===== Task data

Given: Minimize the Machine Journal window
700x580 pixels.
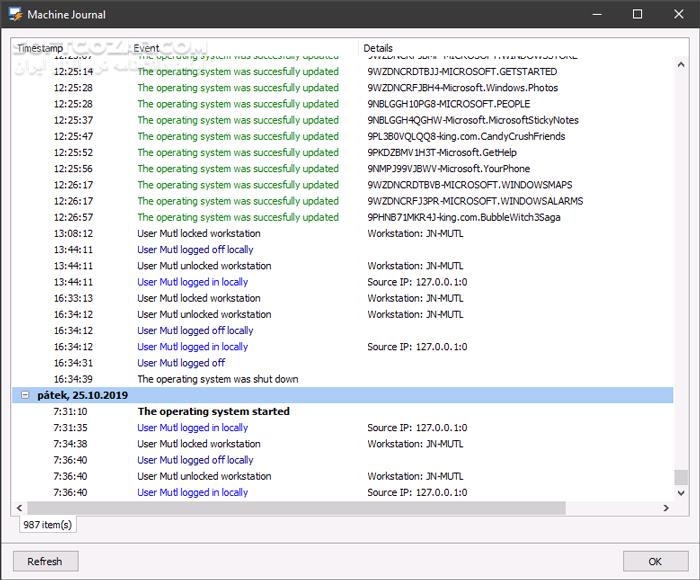Looking at the screenshot, I should click(597, 14).
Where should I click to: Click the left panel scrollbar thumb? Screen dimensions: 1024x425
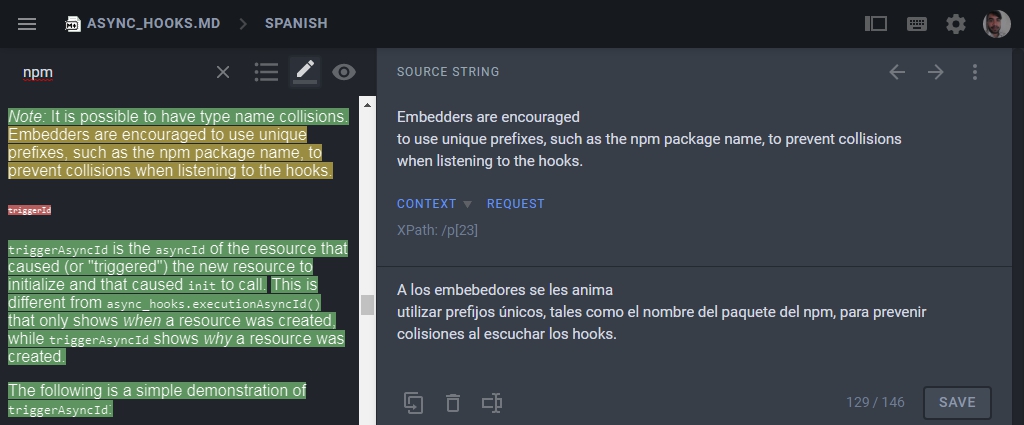click(367, 304)
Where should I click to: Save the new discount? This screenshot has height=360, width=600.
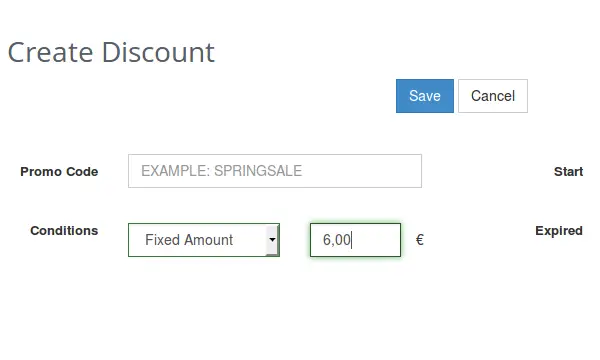(425, 96)
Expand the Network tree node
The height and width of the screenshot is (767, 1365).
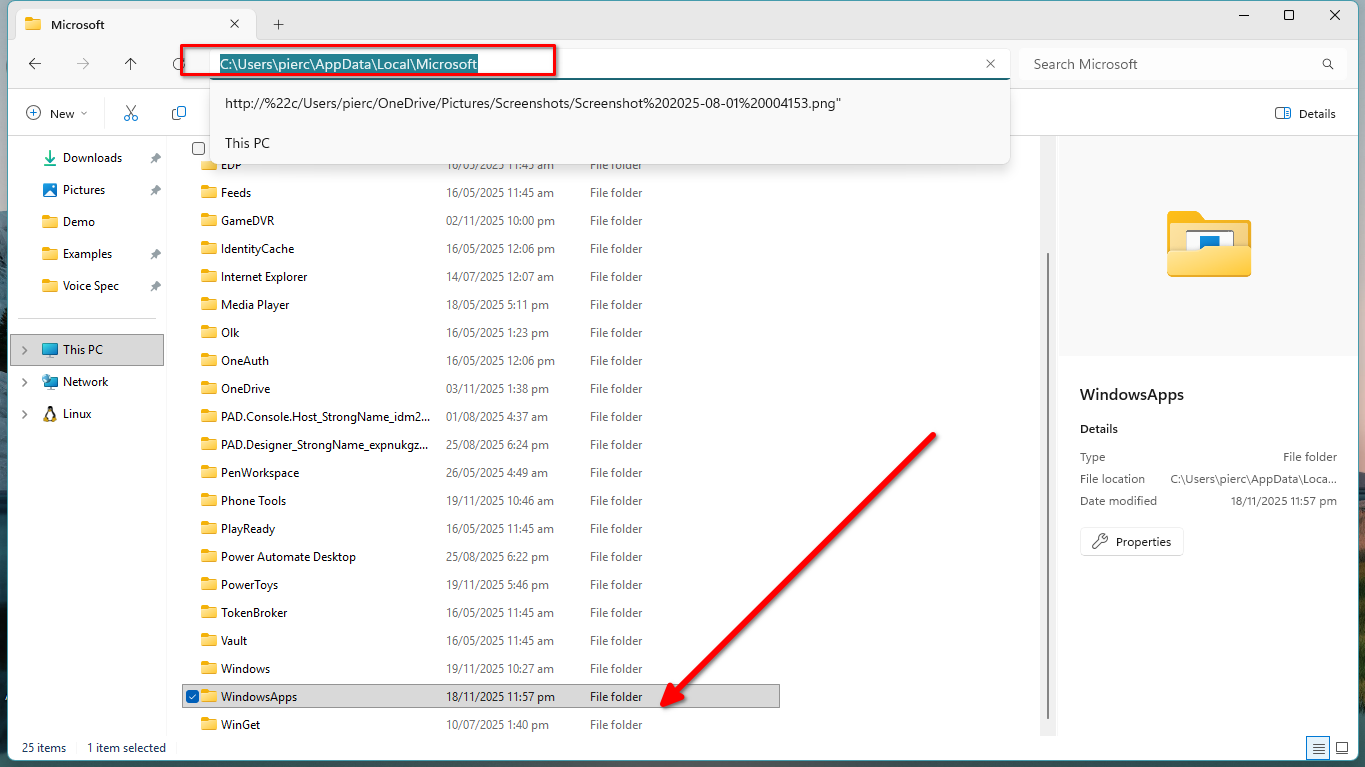22,381
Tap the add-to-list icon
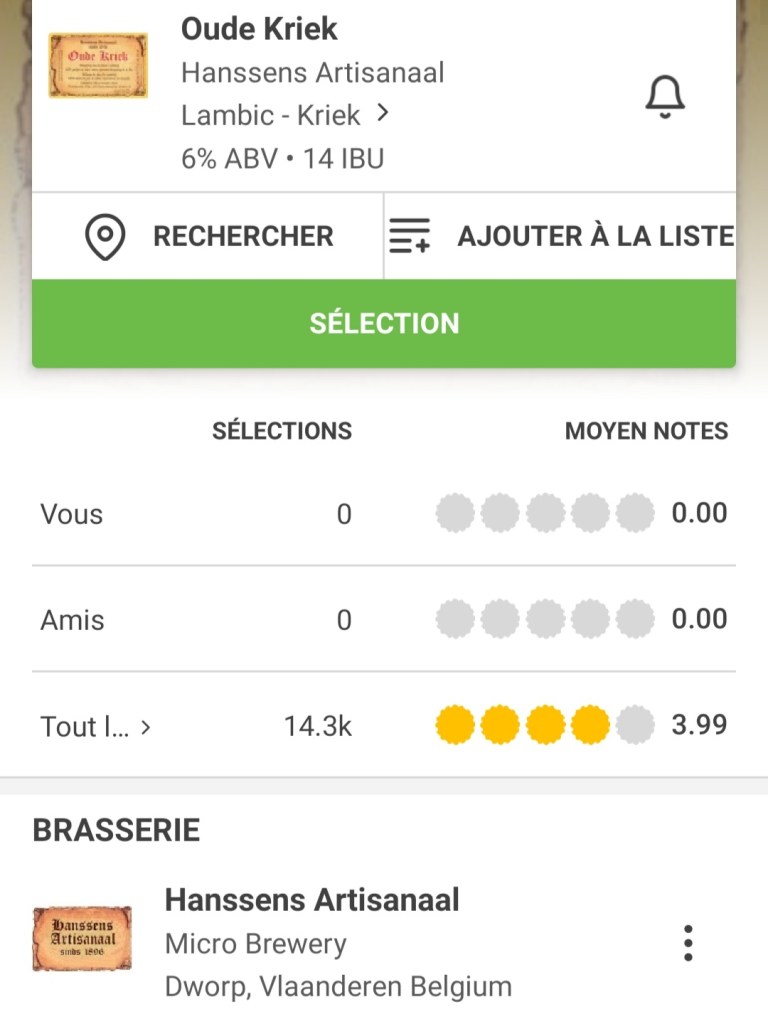Viewport: 768px width, 1024px height. 409,237
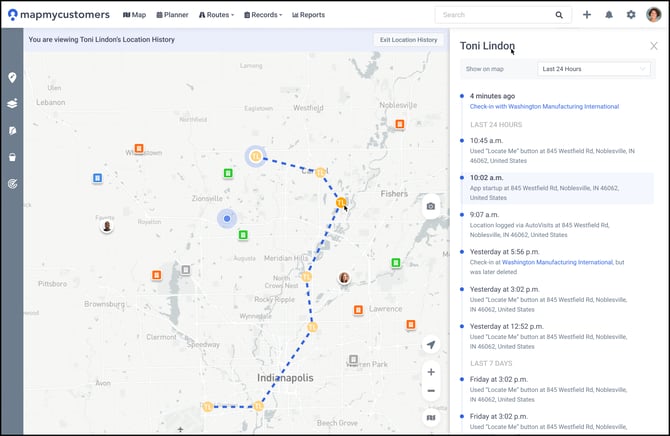
Task: Click the map pin icon in left sidebar
Action: [x=13, y=77]
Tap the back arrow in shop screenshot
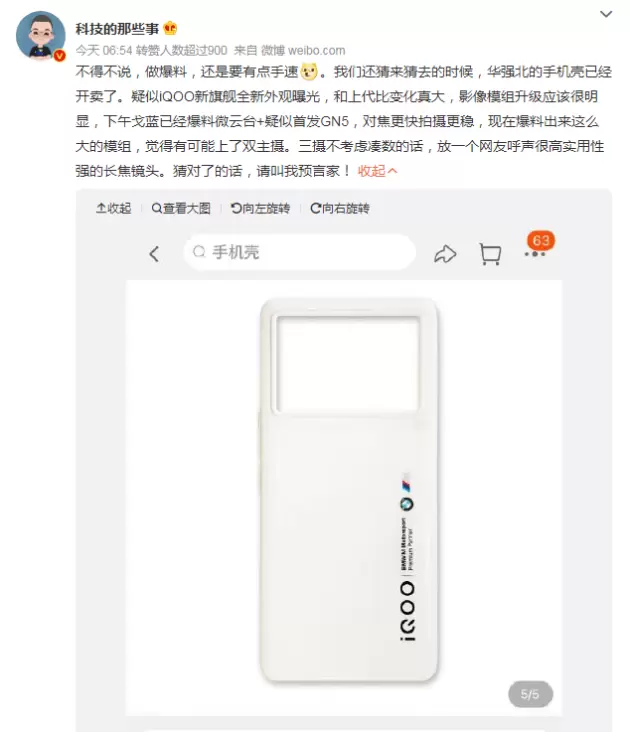The image size is (630, 732). click(x=154, y=254)
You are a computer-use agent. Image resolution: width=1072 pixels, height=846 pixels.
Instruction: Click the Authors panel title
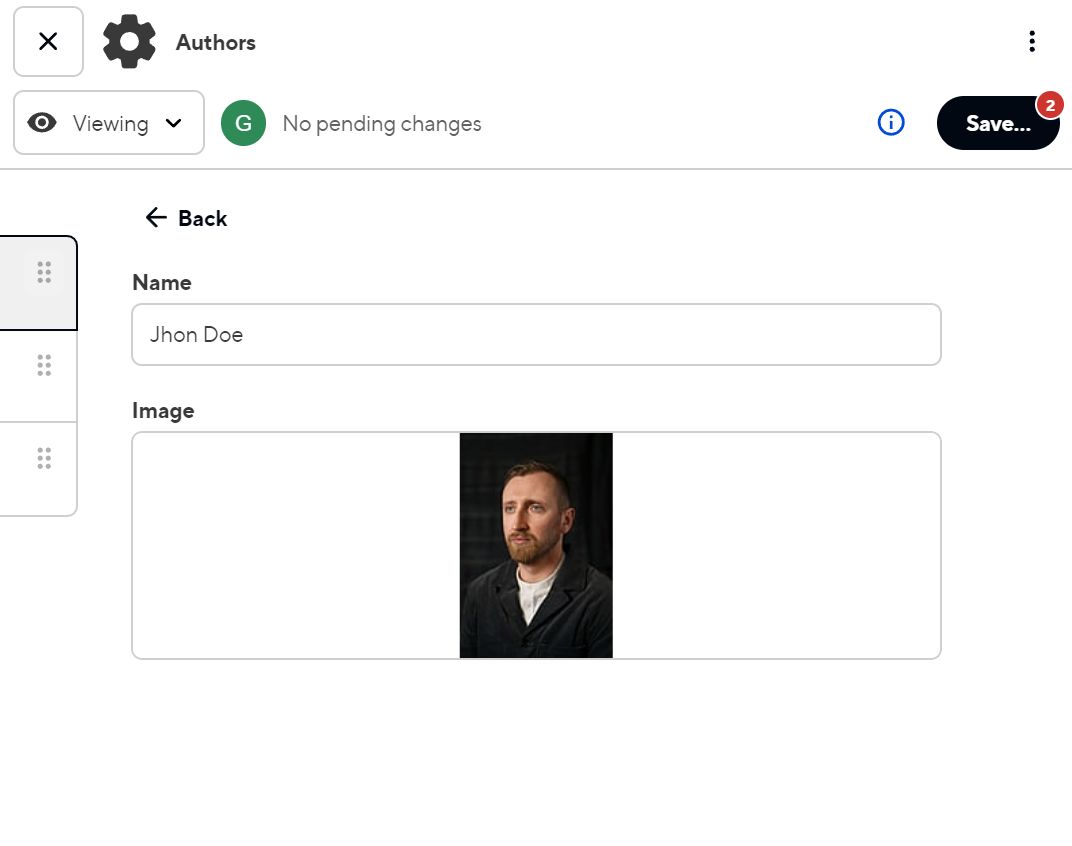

==========

What to do
Write out the lines of every entry above word for word, omitting the pictures.

Result of this task
Given: Minimize the Machine Journal window
700x580 pixels.
Looking at the screenshot, I should click(597, 14).
Where should I click to: Click the left panel scrollbar thumb? Screen dimensions: 1024x425
click(367, 304)
Where should I click to: Save the new discount? This screenshot has height=360, width=600.
(425, 96)
Expand the Network tree node
The height and width of the screenshot is (767, 1365).
22,381
Tap the add-to-list icon
Viewport: 768px width, 1024px height. 409,237
Task: Click the map pin icon in left sidebar
Action: [x=13, y=77]
Tap the back arrow in shop screenshot
The image size is (630, 732). click(x=154, y=254)
You are a computer-use agent. Image resolution: width=1072 pixels, height=846 pixels.
Instruction: Click the Authors panel title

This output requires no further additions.